Pablo Picasso originated many of the most significant developments of twentieth-century art. This exhibition examines his enormous impact on British modernism, through seven exemplary figures for whom he proved an important stimulus: Duncan Grant, Wyndham Lewis, Ben Nicholson, Henry Moore, Francis Bacon, Graham Sutherland and David Hockney. It is presented in an essentially chronological order, with rooms documenting the exhibiting and collecting of Picasso’s art in Britain alternating with those showcasing individual British artists’ responses to his work. Picasso & Modern British Art comprises over 150 works from major public and private collections around the world, including over 60 paintings by Picasso.

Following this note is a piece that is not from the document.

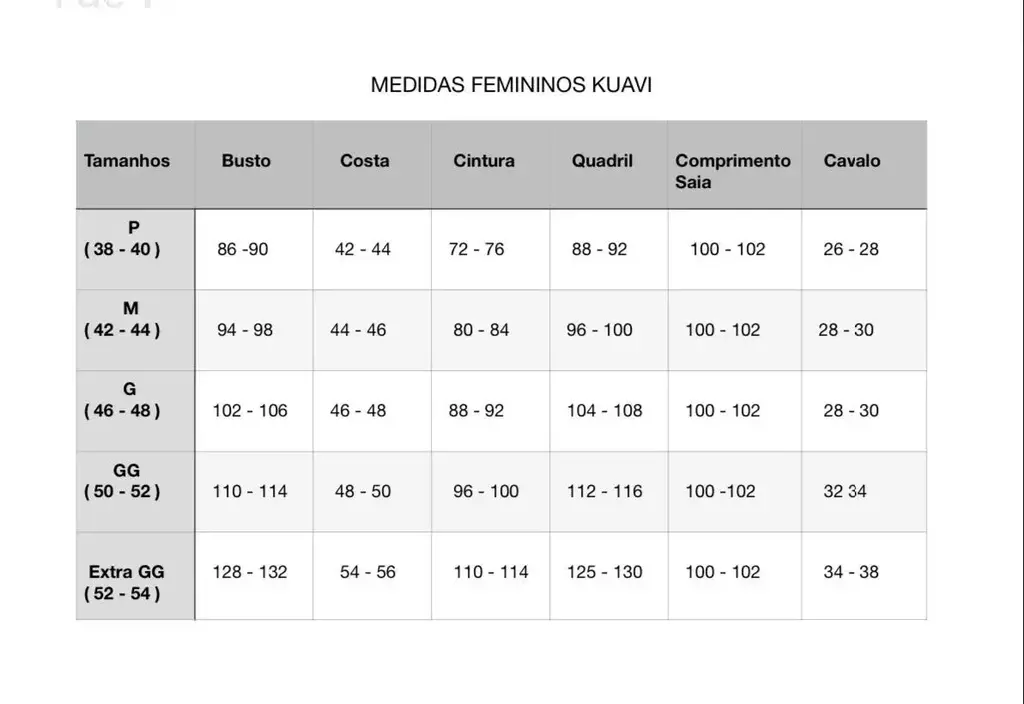Select the busto value 128 - 132
The height and width of the screenshot is (704, 1024).
click(249, 572)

Picasso & Modern British Art includes key Cubist works by Picasso such as Head of a Man 1912 (Musée d’art moderne de la Ville de Paris) which was seen in Britain before the First World War, when Cubism was first introduced to a British public through Roger Fry’s two Post-Impressionist exhibitions. It also includes Picasso’s Man with a Clarinet 1911-12 (Museo Thyssen Bornemisza, Madrid) andWeeping Woman 1937 (Tate), works which were acquired by the two most notable British collectors of Picasso, Douglas Cooper and Roland Penrose, both of whom were to become intimately associated with the artist and his reputation. Further key works loaned from public and private collections across the world include Reading at a Table 1934 (The Metropolitan Museum of Art, US), Women of Algiers (Version O), 1955 (Private Collection) and Guitar, Compote Dish and Grapes, 1924 (Collection Stedelijk Museum, Amsterdam) among others.

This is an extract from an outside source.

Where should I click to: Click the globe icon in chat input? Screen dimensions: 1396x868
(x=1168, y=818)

While many British artists have responded to Picasso’s influence, those represented in this exhibition have been selected to illustrate both the variety and vitality of these responses over a period of more than seventy years. This is a rare opportunity to see such work alongside those works by Picasso that, in many cases, are documented as having made a particular impact on the artist concerned; in other cases, they have been chosen as excellent examples of a stylistic affinity between Picasso and the relevant British artist. For example, David Hockney is said to have visited Picasso’s major Tate exhibition (1960) eight times, starting a life-long obsession with the artist. A selection of various Hockney homages to Picasso are on show. In addition Francis Bacon’s Three Studies for Figures at the Base of a Crucifixion 1944 (Tate) is compared with Picasso’s paintings based on figures on the beach at Dinard which first inspired Bacon to take up painting seriously.

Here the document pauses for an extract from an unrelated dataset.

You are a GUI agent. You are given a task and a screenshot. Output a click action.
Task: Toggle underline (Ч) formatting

The exhibition looks at the time Picasso spent in London in 1919 when he worked on the scenery and costumes for Diaghilev’s production of The Three-Cornered Hat. It assesses the significance of his political status in Britain, from the tour of Guernica in 1938-9 to the artist’s appearance at the 1950 Peace Congress in Sheffield. The final section also considers the artist’s post-war reputation, from the widespread hostility provoked by the 1945-6 V&A exhibition which re-ignited many of the fierce debates about modern art that first raged before the First World War, to the phenomenally successful survey of his career at the Tate in 1960.
After Tate Britain, the exhibition will tour to the Scottish National Gallery of Modern Art in Edinburgh. Picasso & Modern British Art is devised by James Beechey with additional contributions from Professor Christopher Green (Courtauld) and Richard Humphreys. It is curated at Tate Britain by Chris Stephens, Curator (Modern British Art) & Head of Displays, Tate Britain, assisted by Helen Little, Assistant Curator, Tate Britain. Special thanks go to Fundacion Almine and Bernard Ruiz-Picasso. The exhibition is accompanied by a major new catalogue edited by James Beechey and Chris Stephens.